Collected data:
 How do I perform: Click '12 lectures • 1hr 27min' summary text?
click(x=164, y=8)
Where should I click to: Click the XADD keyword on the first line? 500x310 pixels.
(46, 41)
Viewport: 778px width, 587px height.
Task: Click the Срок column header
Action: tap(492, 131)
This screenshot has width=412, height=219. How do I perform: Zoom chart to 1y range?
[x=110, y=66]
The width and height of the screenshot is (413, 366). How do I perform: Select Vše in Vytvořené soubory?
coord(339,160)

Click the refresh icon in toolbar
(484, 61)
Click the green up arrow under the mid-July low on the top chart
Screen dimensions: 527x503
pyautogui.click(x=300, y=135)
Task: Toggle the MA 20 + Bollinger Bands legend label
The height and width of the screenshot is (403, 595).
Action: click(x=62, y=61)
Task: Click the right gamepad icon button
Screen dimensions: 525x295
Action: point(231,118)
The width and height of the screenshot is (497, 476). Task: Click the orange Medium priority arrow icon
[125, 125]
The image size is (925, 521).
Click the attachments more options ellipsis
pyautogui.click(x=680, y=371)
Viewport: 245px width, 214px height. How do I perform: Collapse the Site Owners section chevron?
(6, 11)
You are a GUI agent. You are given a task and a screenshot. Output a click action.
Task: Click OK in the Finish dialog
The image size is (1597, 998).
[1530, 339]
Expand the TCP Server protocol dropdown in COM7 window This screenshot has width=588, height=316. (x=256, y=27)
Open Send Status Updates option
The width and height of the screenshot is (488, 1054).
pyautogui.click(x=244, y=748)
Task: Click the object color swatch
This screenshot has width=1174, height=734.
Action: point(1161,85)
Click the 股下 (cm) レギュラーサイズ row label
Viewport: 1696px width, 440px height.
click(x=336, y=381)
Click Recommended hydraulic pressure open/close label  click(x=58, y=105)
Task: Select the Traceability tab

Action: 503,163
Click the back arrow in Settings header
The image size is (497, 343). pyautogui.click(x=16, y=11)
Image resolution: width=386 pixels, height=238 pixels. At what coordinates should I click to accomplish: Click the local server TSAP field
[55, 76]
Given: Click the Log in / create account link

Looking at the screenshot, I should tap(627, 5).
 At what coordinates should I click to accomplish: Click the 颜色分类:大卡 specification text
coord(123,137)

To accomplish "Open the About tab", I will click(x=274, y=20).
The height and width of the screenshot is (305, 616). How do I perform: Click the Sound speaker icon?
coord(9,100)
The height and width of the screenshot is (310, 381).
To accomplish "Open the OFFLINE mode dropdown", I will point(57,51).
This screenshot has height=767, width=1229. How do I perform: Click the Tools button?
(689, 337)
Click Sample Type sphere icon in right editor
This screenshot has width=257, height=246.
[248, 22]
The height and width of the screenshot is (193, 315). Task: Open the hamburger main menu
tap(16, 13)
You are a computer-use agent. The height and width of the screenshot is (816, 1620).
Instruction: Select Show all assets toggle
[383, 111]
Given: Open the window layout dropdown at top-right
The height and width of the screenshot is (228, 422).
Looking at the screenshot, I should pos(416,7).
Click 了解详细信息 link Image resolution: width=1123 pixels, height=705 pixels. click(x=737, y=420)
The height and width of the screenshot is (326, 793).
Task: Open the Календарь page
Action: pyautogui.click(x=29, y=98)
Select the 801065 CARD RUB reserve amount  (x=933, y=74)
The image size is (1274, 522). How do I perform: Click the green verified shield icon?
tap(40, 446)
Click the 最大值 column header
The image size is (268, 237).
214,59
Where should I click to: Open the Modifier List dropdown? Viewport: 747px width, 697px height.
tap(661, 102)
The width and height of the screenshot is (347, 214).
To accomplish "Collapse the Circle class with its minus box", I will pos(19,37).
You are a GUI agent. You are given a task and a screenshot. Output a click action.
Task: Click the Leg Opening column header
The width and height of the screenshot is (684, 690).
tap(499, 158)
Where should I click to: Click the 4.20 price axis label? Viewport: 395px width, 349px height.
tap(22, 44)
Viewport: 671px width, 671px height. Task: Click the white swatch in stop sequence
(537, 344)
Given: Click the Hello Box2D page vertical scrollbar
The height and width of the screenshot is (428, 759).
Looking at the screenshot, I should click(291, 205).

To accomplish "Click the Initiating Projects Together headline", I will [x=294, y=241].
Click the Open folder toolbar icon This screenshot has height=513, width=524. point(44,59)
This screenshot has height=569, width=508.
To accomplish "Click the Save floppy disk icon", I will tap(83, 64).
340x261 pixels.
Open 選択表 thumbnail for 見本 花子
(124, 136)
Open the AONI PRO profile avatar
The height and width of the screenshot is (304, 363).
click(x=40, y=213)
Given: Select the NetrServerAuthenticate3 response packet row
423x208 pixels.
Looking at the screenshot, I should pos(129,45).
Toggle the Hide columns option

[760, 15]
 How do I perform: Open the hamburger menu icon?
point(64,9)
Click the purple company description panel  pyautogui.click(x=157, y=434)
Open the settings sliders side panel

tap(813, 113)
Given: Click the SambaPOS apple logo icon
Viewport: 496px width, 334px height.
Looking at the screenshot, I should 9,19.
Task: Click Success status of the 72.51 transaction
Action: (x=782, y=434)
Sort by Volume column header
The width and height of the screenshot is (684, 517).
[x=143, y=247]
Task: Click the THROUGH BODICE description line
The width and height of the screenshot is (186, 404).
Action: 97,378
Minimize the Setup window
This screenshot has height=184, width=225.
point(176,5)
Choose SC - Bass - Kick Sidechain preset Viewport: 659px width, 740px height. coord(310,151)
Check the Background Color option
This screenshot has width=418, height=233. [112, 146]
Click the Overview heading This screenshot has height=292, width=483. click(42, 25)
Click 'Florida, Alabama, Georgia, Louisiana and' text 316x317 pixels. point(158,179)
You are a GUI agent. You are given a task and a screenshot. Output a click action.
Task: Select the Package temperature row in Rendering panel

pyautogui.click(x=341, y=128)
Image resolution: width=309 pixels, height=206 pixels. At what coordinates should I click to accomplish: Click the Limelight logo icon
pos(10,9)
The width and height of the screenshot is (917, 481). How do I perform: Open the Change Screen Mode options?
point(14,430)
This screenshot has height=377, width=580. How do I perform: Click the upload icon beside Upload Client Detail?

__Your assignment__. Please write out every record shown above exactly as it reads.

__Reply__.
 How do I perform: Click '12 lectures • 1hr 27min' summary text?
click(x=164, y=8)
Where should I click to: Click the XADD keyword on the first line? 500x310 pixels.
(46, 41)
Viewport: 778px width, 587px height.
Task: Click the Срок column header
Action: tap(492, 131)
This screenshot has width=412, height=219. How do I perform: Zoom chart to 1y range?
[x=110, y=66]
The width and height of the screenshot is (413, 366). How do I perform: Select Vše in Vytvořené soubory?
coord(339,160)

Click the refresh icon in toolbar
(484, 61)
Click the green up arrow under the mid-July low on the top chart
Screen dimensions: 527x503
pyautogui.click(x=300, y=135)
Task: Toggle the MA 20 + Bollinger Bands legend label
The height and width of the screenshot is (403, 595).
Action: click(x=62, y=61)
Task: Click the right gamepad icon button
Screen dimensions: 525x295
Action: point(231,118)
The width and height of the screenshot is (497, 476). Task: Click the orange Medium priority arrow icon
[125, 125]
The image size is (925, 521).
Click the attachments more options ellipsis
pyautogui.click(x=680, y=371)
Viewport: 245px width, 214px height. How do I perform: Collapse the Site Owners section chevron?
(6, 11)
You are a GUI agent. You are given a task and a screenshot. Output a click action.
Task: Click OK in the Finish dialog
The image size is (1597, 998).
[1530, 339]
Expand the TCP Server protocol dropdown in COM7 window This screenshot has width=588, height=316. (x=256, y=27)
Open Send Status Updates option
The width and height of the screenshot is (488, 1054).
pyautogui.click(x=244, y=748)
Task: Click the object color swatch
This screenshot has width=1174, height=734.
Action: point(1161,85)
Click the 股下 (cm) レギュラーサイズ row label
Viewport: 1696px width, 440px height.
click(x=336, y=381)
Click Recommended hydraulic pressure open/close label  click(x=58, y=105)
Task: Select the Traceability tab

Action: 503,163
Click the back arrow in Settings header
The image size is (497, 343). pyautogui.click(x=16, y=11)
Image resolution: width=386 pixels, height=238 pixels. At what coordinates should I click to accomplish: Click the local server TSAP field
[55, 76]
Given: Click the Log in / create account link

Looking at the screenshot, I should tap(627, 5).
 At what coordinates should I click to accomplish: Click the 颜色分类:大卡 specification text
coord(123,137)

To accomplish "Open the About tab", I will click(x=274, y=20).
The height and width of the screenshot is (305, 616). How do I perform: Click the Sound speaker icon?
coord(9,100)
The height and width of the screenshot is (310, 381).
To accomplish "Open the OFFLINE mode dropdown", I will point(57,51).
This screenshot has height=767, width=1229. How do I perform: Click the Tools button?
(689, 337)
Click Sample Type sphere icon in right editor
This screenshot has width=257, height=246.
[248, 22]
The height and width of the screenshot is (193, 315). Task: Open the hamburger main menu
tap(16, 13)
You are a computer-use agent. The height and width of the screenshot is (816, 1620).
Instruction: Select Show all assets toggle
[383, 111]
Given: Open the window layout dropdown at top-right
The height and width of the screenshot is (228, 422).
Looking at the screenshot, I should pos(416,7).
Click 了解详细信息 link Image resolution: width=1123 pixels, height=705 pixels. click(x=737, y=420)
The height and width of the screenshot is (326, 793).
Task: Open the Календарь page
Action: pyautogui.click(x=29, y=98)
Select the 801065 CARD RUB reserve amount  (x=933, y=74)
The image size is (1274, 522). How do I perform: Click the green verified shield icon?
tap(40, 446)
Click the 最大值 column header
The image size is (268, 237).
214,59
Where should I click to: Open the Modifier List dropdown? Viewport: 747px width, 697px height.
tap(661, 102)
The width and height of the screenshot is (347, 214).
To accomplish "Collapse the Circle class with its minus box", I will pos(19,37).
You are a GUI agent. You are given a task and a screenshot. Output a click action.
Task: Click the Leg Opening column header
The width and height of the screenshot is (684, 690).
tap(499, 158)
Where should I click to: Click the 4.20 price axis label? Viewport: 395px width, 349px height.
tap(22, 44)
Viewport: 671px width, 671px height. Task: Click the white swatch in stop sequence
(537, 344)
Given: Click the Hello Box2D page vertical scrollbar
The height and width of the screenshot is (428, 759).
Looking at the screenshot, I should click(291, 205).

To accomplish "Click the Initiating Projects Together headline", I will [x=294, y=241].
Click the Open folder toolbar icon This screenshot has height=513, width=524. point(44,59)
This screenshot has height=569, width=508.
To accomplish "Click the Save floppy disk icon", I will tap(83, 64).
340x261 pixels.
Open 選択表 thumbnail for 見本 花子
(124, 136)
Open the AONI PRO profile avatar
The height and width of the screenshot is (304, 363).
click(x=40, y=213)
Given: Select the NetrServerAuthenticate3 response packet row
423x208 pixels.
Looking at the screenshot, I should pos(129,45).
Toggle the Hide columns option

[760, 15]
 How do I perform: Open the hamburger menu icon?
point(64,9)
Click the purple company description panel  pyautogui.click(x=157, y=434)
Open the settings sliders side panel

tap(813, 113)
Given: Click the SambaPOS apple logo icon
Viewport: 496px width, 334px height.
Looking at the screenshot, I should 9,19.
Task: Click Success status of the 72.51 transaction
Action: (x=782, y=434)
Sort by Volume column header
The width and height of the screenshot is (684, 517).
[x=143, y=247]
Task: Click the THROUGH BODICE description line
The width and height of the screenshot is (186, 404).
Action: 97,378
Minimize the Setup window
This screenshot has height=184, width=225.
point(176,5)
Choose SC - Bass - Kick Sidechain preset Viewport: 659px width, 740px height. coord(310,151)
Check the Background Color option
This screenshot has width=418, height=233. [112, 146]
Click the Overview heading This screenshot has height=292, width=483. click(42, 25)
Click 'Florida, Alabama, Georgia, Louisiana and' text 316x317 pixels. point(158,179)
You are a GUI agent. You are given a task and a screenshot. Output a click action.
Task: Select the Package temperature row in Rendering panel

pyautogui.click(x=341, y=128)
Image resolution: width=309 pixels, height=206 pixels. At what coordinates should I click to accomplish: Click the Limelight logo icon
pos(10,9)
The width and height of the screenshot is (917, 481). How do I perform: Open the Change Screen Mode options?
point(14,430)
This screenshot has height=377, width=580. How do I perform: Click the upload icon beside Upload Client Detail?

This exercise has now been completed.